INSTRUCTIONS FOR THE TASK: Continue the introductory piece on virtualization for high performance computing from its last sentence onward.

SOURCE TEXT:
--- Begin ---

My name is Josh Simons. I work for Steve Herrod in the Office of the CTO here at VMware, having joined the company in March of this year from Sun Microsystems. I’m an HPC guy. That’s High Performance Computing, for those not familiar. HPC is all about compute and storage intensive workloads, which are often floating-point heavy, usually technical, very often parallel, and often scientific. But not always.
While some of the largest computers on the planet are HPC systems, HPC is not all about the high end. There are many companies and other organizations using HPC techniques for business and other advantage in their own areas. According to IDC, many of these are enterprise customers who have realized that they are running an increasing amount of compute-intensive workload in their environments for a variety of reasons.
I am sometimes asked what someone with over 20 years of experience in HPC is doing at VMware. Why the career change? Actually, I’ve joined VMware to lead a new HPC effort, one based on bringing the value of virtualization to the HPC Community. I spent roughly the last year looking at the strengths and weaknesses of virtualization for HPC and came to the conclusion that vHPC — virtualized HPC — may be uniquely able to address several important pain points for HPC customers while also offering entirely new capabilities that we can leverage to great advantage for HPC.
I’d like to use this space within the Office of the CTO community page to explore the above topic in more detail through a series of pieces that I hope will attract some commentary and discussion. While I am enthusiastic about the potentials of vHPC, you will not find fanboi giddiness here. I’m quite aware of both the benefits and the considerable challenges of delivering a vHPC vision and intend to present a balanced view by covering all aspects.
Back in June I was in Hamburg, Germany at the 25th annual International Supercomputing Conference (ISC ’10) where I ran a Birds-of-a-Feather session titled Virtualization and HPC that was very well attended. The talk outlined some of the major potential uses of virtualization for HPC and touched on some performance-related topics as well. As this is very appropriate material for this introductory piece, I’ve reproduced much of what I covered below. Readers already familiar with the basics of virtualization and its capabilities can skip to the second section.
Since some readers may not be very familiar with virtualization, I’d like to first define what we mean by the term and also briefly discuss how virtualization is used in an enterprise setting. With this context we can then look at the uses of virtualization for HPC in more detail.

--- End ---

INFORMATION SUPPLIED:
--- Begin ---

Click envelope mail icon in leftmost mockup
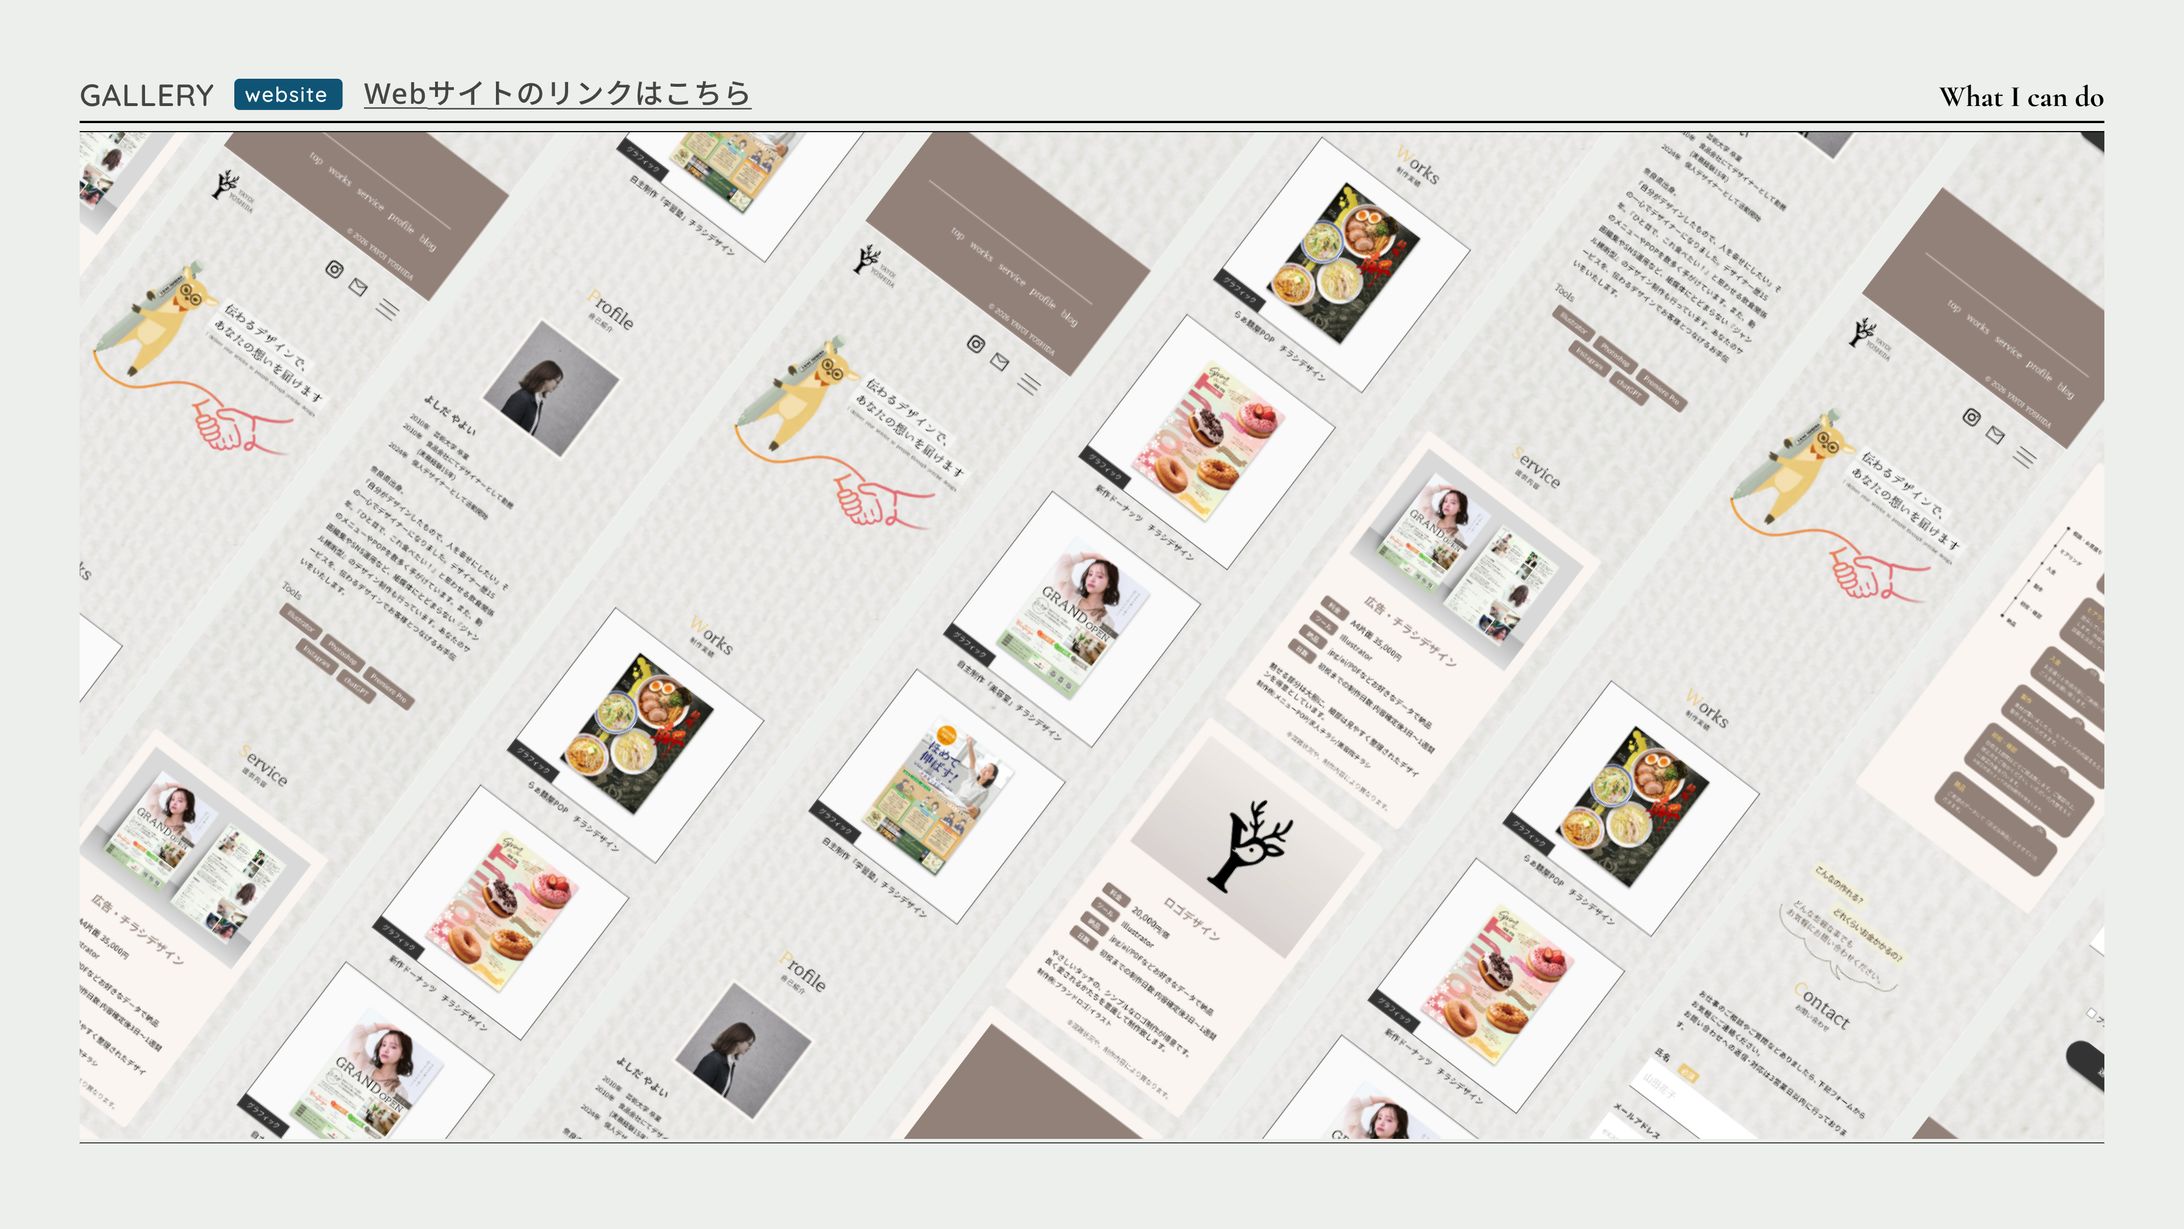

--- End ---

TASK OUTPUT:
OS virtualization (Fig 1) involves two basic concepts: the insertion of a virtualization layer that manages the physical resources of a server and the encapsulation of an operating system and its applications in a container called a virtual machine. Once this encapsulation is done it is then possible to run multiple virtual machines on a single physical system with access to underlying resources controlled by the virtualization layer. Many readers will be familiar with desktop virtualization through the use of VMware Fusion, Parallels Desktop, or Oracle VM VirtualBox. With such products, one’s guest operating system runs within a virtual machine on a host operating system — for example, Windows XP running in VMware Fusion on Mac OS X. While the principles are similar, in the server virtualization case there is not a host operating system running under the virtual machine, but rather a thin and highly optimized piece of software called a hypervisor. As we will discuss later, the nature of the interface between the hypervisor and the virtual machine is important for both enterprise and HPC uses of virtualization.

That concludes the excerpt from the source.